Beginning at the line that holds "CLI (204, 2341)", restate each line exactly through the final line of the records. Include both of those lines.

--- THE DATA ---

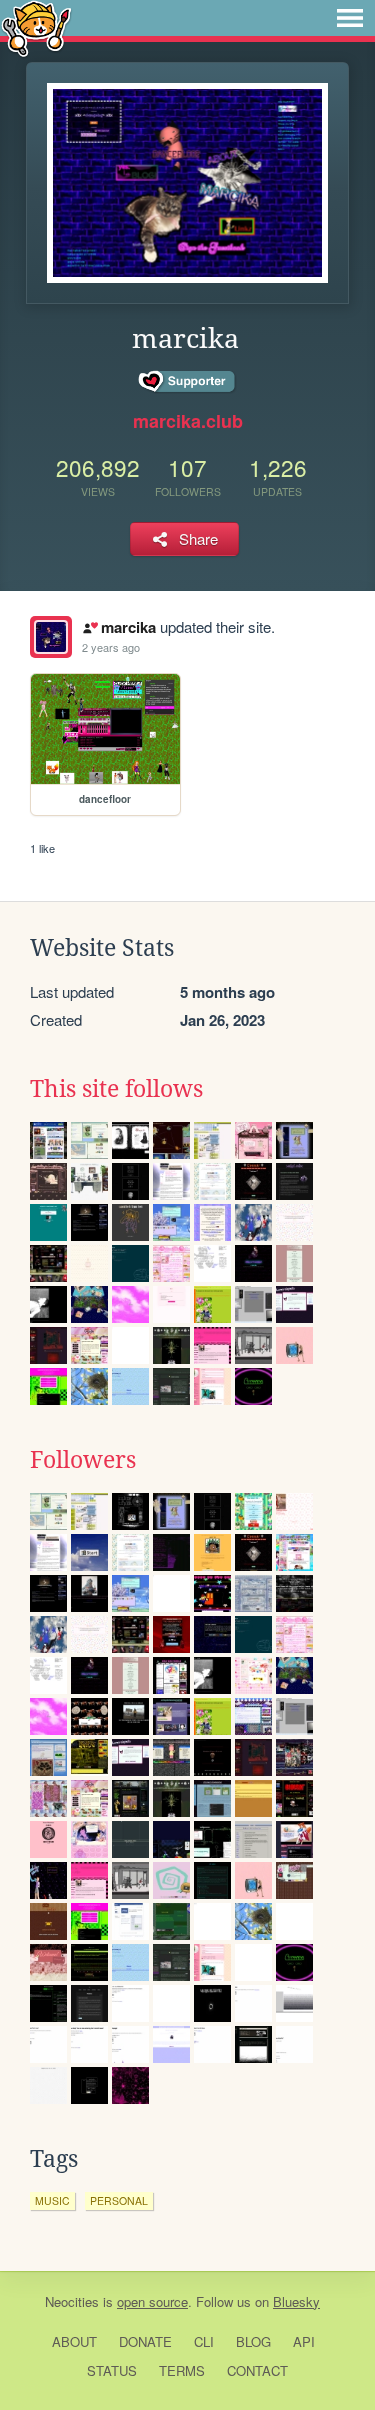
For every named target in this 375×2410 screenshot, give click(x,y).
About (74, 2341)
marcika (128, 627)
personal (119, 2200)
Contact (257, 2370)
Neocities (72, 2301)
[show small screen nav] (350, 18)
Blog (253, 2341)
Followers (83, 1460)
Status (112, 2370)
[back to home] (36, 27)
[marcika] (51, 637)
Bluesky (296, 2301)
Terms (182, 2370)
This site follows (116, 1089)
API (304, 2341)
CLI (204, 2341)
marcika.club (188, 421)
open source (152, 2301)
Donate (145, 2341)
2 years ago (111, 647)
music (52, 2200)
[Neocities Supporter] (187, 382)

---

EXPECTED OUTPUT
CLI (204, 2341)
marcika.club (188, 421)
open source (152, 2301)
Donate (145, 2341)
2 years ago (111, 647)
music (52, 2200)
[Neocities Supporter] (187, 382)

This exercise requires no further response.